In various prior art caulking ovens, the outer bottom flue walls are formed from bricks. The downcomer channel and the uptake channel extending through the outer bottom flue wall are thus formed by flat opposing walls that meet at the corners. The fluid path through the downcomer channel and uptake channel thus creates turbulence and also reduces optimal fluid flow. Moreover, the irregular faces of the bricks and the angled geometry of the downcomer and uptake channels promote the accumulation of debris and particulates over time, which further restricts fluid flow. 5A and 5E , embodiments of the present technology form at least a portion of an outer bottom flue wall 534 having a channel block 562 . In some embodiments, the channel block 562 includes one or more channels 564 having an open end that extends through the width of the channel block 562 and closed sidewalls, other embodiments. In the present invention, the channel block 566 includes one or more open channels 568 having open ends, which channels open to one side of the channel block 566 to form a channel opening 570 and the channel block 566 and through the width of the sidewall. In various embodiments, the channel block 566 is disposed at a floor flue floor level. The channel block 562 is disposed on top of the channel block 566 such that the end of the channel 564 and the end of the open channel 568 are placed in open fluid communication with each other.
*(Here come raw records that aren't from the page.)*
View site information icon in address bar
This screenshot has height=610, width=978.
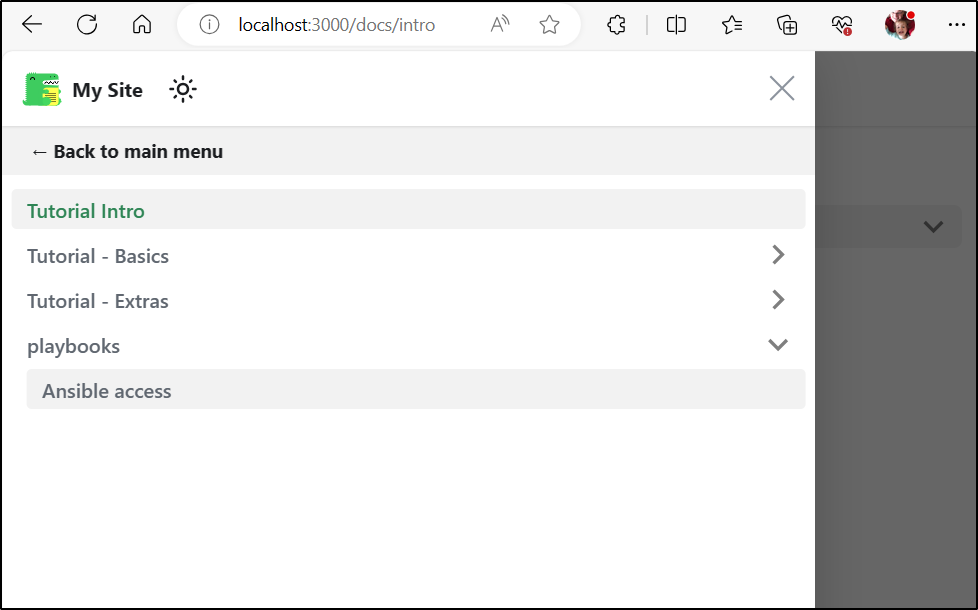click(209, 25)
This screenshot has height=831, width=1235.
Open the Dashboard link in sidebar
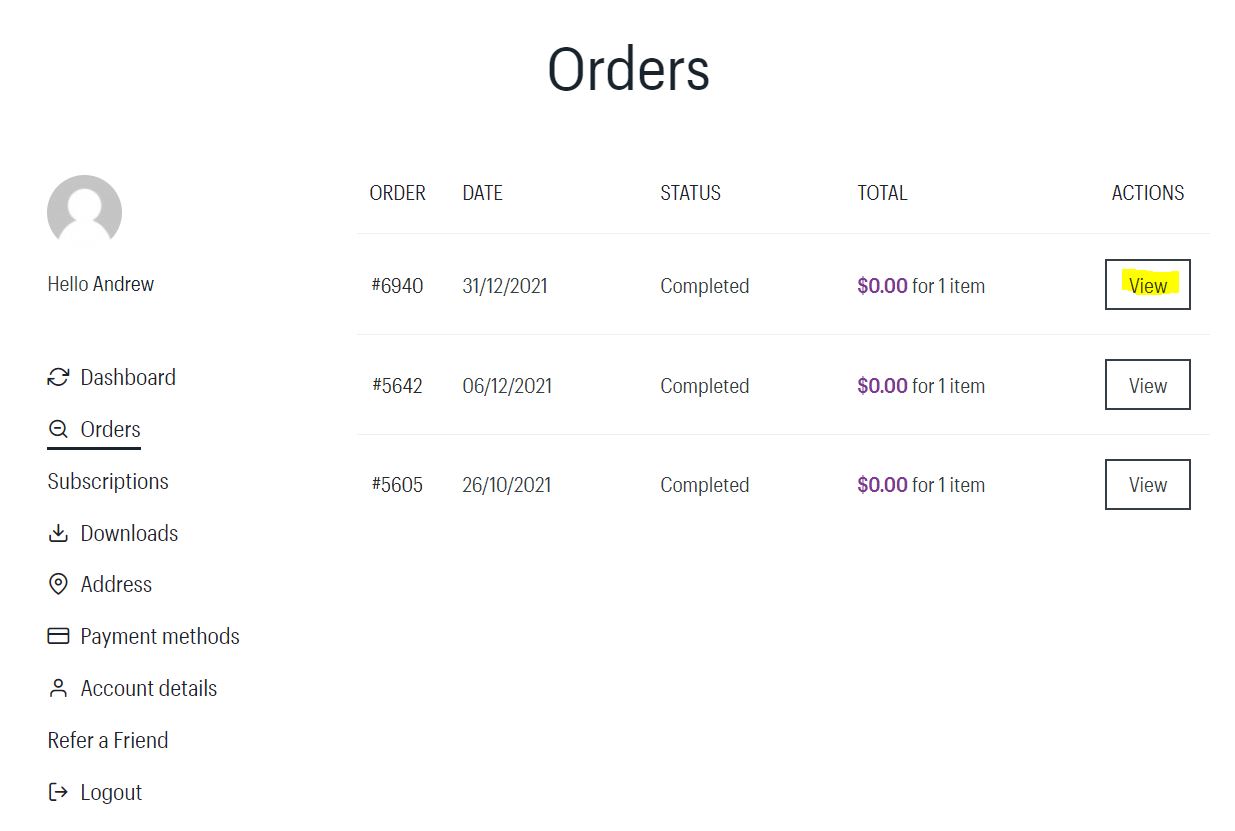click(128, 377)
In this orientation, the channel openings 570 of the set of channel blocks 566 may act as outlets for the downcomer channels 512 . Likewise, the channel openings 570 of the other set of channel blocks 566 may act as inlets for the uptake channels 514 . Depending on the desired height of the outer bottom flue wall 534 and bottom flue 516 , two or more channel blocks 562 may be disposed above each channel block 566 .

6 , passage 517 of bottom flue 516 may be covered by oven bottom 660 , which will include a plurality of monolith segments 662 made of thermally-volume-stable material. can In particular, as shown in FIG. 6 , the monolith above the floor flue 516 is formed from a plurality of side-by-side arches, each arch covering the passageway 517 of the floor flue 516 . A lower portion of the monolith segment 662 is disposed on top surfaces of the bottom flue wall 520 and the outer bottom flue wall 534 . According to another aspect, a flat monolith layer or a segmented brick layer may cover an upper portion of the monolith segment 662 . Also, as described above with respect to other aspects of the present technology, the entire oven may be made of intumescent and contractible materials such that some or all of the structural components of the oven may expand and contract with each other. Thus, if monolith segment 662, bottom flue wall 520, and outer bottom flue wall 534 are made of a thermally-volume-stable material, monolith segment 662, bottom flue wall 520, and The outer bottom flue walls 534 may remain generally aligned with each other during heating and cooling. However, it should be appreciated that in some applications, one or more of monolith segment 662 , bottom flue wall 520 , and outer bottom flue wall 534 may be made of materials other than thermally-volume-stable materials. . This may occur during the repair of an existing coke oven or during retrofitting of an existing coke oven with precast structural components. Also, downcomer cover 118 , barrier wall section 532 , bottom flue end wall 540 , arch section 542 , bottom flue edge section 556 , channel block 522 , and channel block 523 . It should be appreciated that some or all of the other components described herein, such as those described herein, may be formed from and/or lined with thermally-volume-stable materials.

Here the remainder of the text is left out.